5. The first step of this reaction will be nucleophilic attack by the amino group on the electrophilic carbonyl carbon. Carbon cannot have five bonds, the so the carbonyl group will have to open up. The hydroxyl group on the carboxylic acid is a poor leaving group, but proton rearrangements in the molecule that turn hydroxyl group into water—improving its leaving group ability. Then, the the carbonyl will reform, kicking off the water molecule as a leaving group.
6. We might ask why the hydroxyl group on 2-amino-3-hydroxypropanoic acid doesn’t react. Remember that more oxidized groups tend to be more reactive, and the carboxylic acid is significantly more oxidized than the hydroxyl group. Another question to consider is which of the amino groups of 2,6-diaminohexanoic acid will react. This is a question that is perhaps best answered retrospectively; in this case, the amino group closer to the carbonyl will react because the resulting product will be stabilized by resonance.
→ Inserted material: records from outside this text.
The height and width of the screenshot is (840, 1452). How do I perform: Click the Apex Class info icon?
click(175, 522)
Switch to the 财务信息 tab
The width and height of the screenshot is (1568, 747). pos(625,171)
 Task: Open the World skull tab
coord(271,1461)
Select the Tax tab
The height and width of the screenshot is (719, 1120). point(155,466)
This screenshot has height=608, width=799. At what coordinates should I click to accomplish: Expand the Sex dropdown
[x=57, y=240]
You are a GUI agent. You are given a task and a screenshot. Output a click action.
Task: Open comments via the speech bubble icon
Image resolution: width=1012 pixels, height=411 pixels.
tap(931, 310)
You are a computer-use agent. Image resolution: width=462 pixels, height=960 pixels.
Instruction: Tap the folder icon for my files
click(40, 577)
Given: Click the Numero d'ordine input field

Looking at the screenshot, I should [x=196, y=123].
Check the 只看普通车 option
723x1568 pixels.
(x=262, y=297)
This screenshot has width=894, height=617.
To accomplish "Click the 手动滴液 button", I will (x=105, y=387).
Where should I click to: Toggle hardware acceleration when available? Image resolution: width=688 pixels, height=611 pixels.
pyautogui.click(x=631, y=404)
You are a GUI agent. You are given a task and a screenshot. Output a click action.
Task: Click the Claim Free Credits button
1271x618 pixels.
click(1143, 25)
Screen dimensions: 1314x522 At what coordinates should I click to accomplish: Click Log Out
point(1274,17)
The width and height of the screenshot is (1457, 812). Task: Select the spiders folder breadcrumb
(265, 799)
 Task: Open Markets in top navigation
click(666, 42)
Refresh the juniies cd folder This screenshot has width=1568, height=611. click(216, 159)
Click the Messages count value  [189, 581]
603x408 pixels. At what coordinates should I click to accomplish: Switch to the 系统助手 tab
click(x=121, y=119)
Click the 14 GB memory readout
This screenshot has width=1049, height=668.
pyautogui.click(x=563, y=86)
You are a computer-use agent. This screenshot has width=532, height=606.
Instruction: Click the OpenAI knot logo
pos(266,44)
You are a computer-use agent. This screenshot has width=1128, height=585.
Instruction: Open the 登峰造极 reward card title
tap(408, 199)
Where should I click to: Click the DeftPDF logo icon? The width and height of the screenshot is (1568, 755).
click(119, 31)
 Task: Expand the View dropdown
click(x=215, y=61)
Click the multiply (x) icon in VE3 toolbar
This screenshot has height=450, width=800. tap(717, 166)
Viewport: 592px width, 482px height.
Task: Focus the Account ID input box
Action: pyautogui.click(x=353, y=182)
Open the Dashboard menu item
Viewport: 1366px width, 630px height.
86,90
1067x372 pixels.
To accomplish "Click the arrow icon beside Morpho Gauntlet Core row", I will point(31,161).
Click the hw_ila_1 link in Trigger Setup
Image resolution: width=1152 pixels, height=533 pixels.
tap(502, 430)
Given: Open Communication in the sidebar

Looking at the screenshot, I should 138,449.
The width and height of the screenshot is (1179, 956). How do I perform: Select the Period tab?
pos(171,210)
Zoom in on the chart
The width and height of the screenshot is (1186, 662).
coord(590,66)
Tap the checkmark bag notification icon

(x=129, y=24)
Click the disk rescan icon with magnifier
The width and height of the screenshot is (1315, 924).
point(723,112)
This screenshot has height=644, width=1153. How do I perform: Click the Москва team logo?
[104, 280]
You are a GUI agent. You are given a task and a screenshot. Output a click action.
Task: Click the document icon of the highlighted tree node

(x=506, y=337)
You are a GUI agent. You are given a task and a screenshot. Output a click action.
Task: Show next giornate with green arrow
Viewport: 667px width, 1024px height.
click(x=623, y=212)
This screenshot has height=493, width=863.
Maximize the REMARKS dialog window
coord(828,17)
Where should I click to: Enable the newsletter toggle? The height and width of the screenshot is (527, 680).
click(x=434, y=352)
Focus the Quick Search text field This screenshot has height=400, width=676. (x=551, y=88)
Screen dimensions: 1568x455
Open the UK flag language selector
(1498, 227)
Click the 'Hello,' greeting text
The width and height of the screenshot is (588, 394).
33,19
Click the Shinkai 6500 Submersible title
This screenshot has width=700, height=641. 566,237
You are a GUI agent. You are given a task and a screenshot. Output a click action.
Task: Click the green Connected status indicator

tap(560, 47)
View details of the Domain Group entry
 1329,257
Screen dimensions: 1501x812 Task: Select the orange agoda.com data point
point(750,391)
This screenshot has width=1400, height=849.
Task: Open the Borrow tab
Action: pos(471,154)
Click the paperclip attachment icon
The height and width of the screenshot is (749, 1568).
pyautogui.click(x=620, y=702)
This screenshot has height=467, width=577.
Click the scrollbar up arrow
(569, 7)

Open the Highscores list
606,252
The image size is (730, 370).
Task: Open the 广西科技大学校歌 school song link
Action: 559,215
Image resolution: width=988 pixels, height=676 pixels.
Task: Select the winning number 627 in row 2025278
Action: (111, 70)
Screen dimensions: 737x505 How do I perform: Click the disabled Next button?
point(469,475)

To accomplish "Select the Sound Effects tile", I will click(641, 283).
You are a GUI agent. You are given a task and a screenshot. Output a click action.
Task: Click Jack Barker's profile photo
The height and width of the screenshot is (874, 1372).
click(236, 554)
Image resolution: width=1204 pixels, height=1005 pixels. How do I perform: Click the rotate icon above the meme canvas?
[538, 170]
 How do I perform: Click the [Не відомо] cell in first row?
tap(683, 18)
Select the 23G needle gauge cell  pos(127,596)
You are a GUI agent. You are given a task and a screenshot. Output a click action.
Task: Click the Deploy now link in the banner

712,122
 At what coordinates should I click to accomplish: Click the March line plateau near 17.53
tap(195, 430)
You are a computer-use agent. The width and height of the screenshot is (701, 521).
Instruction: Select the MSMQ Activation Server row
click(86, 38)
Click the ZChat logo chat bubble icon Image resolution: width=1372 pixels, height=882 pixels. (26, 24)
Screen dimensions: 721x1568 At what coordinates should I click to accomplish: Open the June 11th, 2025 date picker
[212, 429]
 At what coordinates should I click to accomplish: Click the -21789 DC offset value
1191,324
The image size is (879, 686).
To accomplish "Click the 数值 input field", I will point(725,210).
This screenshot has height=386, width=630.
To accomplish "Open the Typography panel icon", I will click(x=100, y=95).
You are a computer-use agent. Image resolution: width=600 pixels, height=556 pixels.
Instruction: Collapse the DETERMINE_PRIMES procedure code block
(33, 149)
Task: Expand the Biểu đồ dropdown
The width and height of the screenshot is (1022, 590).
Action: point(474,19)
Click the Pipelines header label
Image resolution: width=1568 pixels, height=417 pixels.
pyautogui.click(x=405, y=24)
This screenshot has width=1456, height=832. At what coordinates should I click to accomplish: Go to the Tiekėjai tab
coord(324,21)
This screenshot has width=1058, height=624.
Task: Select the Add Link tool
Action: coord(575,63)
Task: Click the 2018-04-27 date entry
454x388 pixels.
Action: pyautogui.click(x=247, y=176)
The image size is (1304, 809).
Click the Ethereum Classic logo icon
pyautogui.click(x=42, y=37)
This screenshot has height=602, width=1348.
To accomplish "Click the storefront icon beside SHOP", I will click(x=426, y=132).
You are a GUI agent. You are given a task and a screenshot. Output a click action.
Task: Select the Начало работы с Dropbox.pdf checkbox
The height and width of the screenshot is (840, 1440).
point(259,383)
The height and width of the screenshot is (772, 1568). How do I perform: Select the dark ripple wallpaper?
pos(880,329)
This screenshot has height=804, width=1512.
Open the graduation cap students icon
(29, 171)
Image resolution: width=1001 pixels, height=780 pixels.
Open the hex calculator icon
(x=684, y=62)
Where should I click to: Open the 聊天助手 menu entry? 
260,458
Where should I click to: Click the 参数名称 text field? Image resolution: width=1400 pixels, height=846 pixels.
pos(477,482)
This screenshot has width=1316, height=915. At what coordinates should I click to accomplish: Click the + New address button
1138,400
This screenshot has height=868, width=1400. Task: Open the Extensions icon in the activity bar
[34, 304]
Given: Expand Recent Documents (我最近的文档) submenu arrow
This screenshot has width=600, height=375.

Does this reaction look familiar? It should! 2-amino-3-hydroxypropanoic acid and 2,6-diaminohexanoic acid are serine and lysine, respectively—in this reaction, we are forming a peptide bond. If we treat them as generic amino acids, this is the reaction:
We’ve worked through a few problems here to get a handle on how to use this method. Once you have read further chapters and learned specific mechanisms that we did not touch on here, be sure to come back and see how these rules apply to novel reactions.
MCAT Concept Check 4.5:
Before you move on, assess your understanding of the material with these questions.
1. What are the six steps for solving Organic Chemistry reactions?
2. If there are no reaction conditions listed, what determines how the reaction will proceed?